CYTOLOGICAL, CYTOGENETIC AND BIOCHEMICAL STUDIES ON SEVERAL PERMANENT INSECT CELL LINES
Cytological, cytogenetic and biochemical studies were performed in the following insect cell lines: Trichoplusia ni, TM-368; Drosophila melanogaster, Schneider's 1; Aedes aegypti, ATC-10; Aedes aegypti, Mos. 20A; Aedes albopictus, ATC-15; Aedes albopictus, B(,1)C(,4); Aedes albopictus, C(,6)/36; Aedes pseudoscutellaris, Mos. 61; Anopheles gambiae, Mos. 55; Anopheles stephensi, Mos. 43; Culex quinquefasciatus. All insect cell lines exhibited most of the characteristics associated with transformed or neoplastic cells. Distinct "spontaneous" SCE frequencies reflecting phylogenetic relationships were observed among three mosquito species from two genera.

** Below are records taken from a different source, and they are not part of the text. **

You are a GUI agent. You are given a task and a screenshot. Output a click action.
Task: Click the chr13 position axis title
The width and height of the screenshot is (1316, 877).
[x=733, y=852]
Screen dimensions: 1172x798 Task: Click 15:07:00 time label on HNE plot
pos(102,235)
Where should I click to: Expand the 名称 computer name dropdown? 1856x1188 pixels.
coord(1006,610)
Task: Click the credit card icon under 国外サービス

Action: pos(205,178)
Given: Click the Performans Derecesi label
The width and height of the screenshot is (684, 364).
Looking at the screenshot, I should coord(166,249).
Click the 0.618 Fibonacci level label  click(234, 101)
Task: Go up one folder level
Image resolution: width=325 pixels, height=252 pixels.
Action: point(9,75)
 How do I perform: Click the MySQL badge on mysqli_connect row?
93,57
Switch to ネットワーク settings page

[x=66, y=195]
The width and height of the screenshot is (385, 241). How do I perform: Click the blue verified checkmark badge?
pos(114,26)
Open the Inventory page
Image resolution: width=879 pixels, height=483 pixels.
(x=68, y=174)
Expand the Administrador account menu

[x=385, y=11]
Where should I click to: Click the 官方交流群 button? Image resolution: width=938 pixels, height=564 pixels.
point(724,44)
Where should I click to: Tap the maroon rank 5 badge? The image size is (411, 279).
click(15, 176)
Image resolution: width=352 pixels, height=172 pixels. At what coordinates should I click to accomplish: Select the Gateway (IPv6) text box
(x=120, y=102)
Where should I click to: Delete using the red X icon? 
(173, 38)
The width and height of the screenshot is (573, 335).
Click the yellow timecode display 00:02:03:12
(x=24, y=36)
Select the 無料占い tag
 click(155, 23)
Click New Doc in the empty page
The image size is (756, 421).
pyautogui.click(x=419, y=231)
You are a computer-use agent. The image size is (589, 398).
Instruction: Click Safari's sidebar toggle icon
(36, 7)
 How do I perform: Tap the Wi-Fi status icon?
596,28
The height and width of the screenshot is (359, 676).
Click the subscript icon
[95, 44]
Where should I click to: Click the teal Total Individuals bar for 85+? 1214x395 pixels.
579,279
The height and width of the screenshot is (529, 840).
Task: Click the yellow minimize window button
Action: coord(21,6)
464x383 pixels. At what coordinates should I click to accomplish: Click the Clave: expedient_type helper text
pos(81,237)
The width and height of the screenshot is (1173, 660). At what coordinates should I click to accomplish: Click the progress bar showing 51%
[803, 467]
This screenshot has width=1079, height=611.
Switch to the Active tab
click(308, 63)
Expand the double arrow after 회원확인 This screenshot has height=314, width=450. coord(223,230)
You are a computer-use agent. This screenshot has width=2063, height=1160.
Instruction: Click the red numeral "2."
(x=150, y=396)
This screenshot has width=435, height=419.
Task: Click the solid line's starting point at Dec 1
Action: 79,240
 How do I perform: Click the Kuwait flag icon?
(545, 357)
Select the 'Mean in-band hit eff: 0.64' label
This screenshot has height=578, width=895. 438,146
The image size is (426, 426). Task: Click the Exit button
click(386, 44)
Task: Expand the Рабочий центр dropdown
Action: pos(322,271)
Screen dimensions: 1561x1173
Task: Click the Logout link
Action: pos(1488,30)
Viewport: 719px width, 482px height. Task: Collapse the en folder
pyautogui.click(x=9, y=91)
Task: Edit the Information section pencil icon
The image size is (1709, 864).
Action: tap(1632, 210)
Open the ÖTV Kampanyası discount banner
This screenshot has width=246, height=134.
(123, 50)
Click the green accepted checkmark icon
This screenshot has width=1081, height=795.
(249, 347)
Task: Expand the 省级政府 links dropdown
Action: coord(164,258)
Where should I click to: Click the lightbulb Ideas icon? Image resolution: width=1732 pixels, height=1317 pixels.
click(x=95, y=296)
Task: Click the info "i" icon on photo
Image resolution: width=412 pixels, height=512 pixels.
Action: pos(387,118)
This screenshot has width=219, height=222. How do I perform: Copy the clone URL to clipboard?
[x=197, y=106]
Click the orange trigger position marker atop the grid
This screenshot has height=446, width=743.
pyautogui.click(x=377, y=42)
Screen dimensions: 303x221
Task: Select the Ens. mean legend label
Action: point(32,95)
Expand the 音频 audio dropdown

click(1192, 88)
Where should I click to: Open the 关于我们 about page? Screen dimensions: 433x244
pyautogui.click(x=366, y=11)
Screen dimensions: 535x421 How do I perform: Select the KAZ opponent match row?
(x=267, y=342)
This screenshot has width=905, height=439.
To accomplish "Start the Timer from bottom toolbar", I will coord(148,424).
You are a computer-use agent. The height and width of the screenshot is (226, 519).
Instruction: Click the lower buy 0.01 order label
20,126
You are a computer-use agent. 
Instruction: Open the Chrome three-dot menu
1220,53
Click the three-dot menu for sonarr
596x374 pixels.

The clastogens BrdU, EMS, MMS, ENU, and MNU were found to induce SCEs and the differences in the number of exchanges between insect and mammalian cells after compensating for genome sizes, reflect either their differential susceptibility to the damage initially inflicted to the DNA or to their capacities to perform DNA repair. By comparing the rate of SCE increase in the insect and mammalian cells, it was concluded that dissimilarities in number of SCEs between these two groups of organisms is more likely due to differences in their repair mechanism(s) in the case of BrdU and to the degree of initial DNA damage in the case of the alkylating agents. An in vitro assay system designed to test potential mutagens/carcinogens in fresh water is proposed using mosquito cell lines of larval origin. The advantages of such a system are discussed. Electrophoretic characterization of eleven insect cell lines was performed utilizing 24 enzyme systems. Positive identification of all cultures was possible. A positive correlation was found between number of isozymes, enzyme activity and metabolic importance of the enzyme system. The electrophoretic data revealed that Anopheles gambiae (Mos. 55) and the Culex quinquefasciatus cell lines are in fact the same cell line. Similarly, the Aedes pseudoscutellaris (Mos. 61) cell line was found to be Aedes albopictus (C(,6)/36). Biochemical differences were noticed between cells growing in an insect medium and cultures maintained in a mammalian medium. The superiority of slab polyacrylamide electrophoresis over starch gel, agar gel and cellulose acetate electrophoresis in visualizing insect isozymes is discussed.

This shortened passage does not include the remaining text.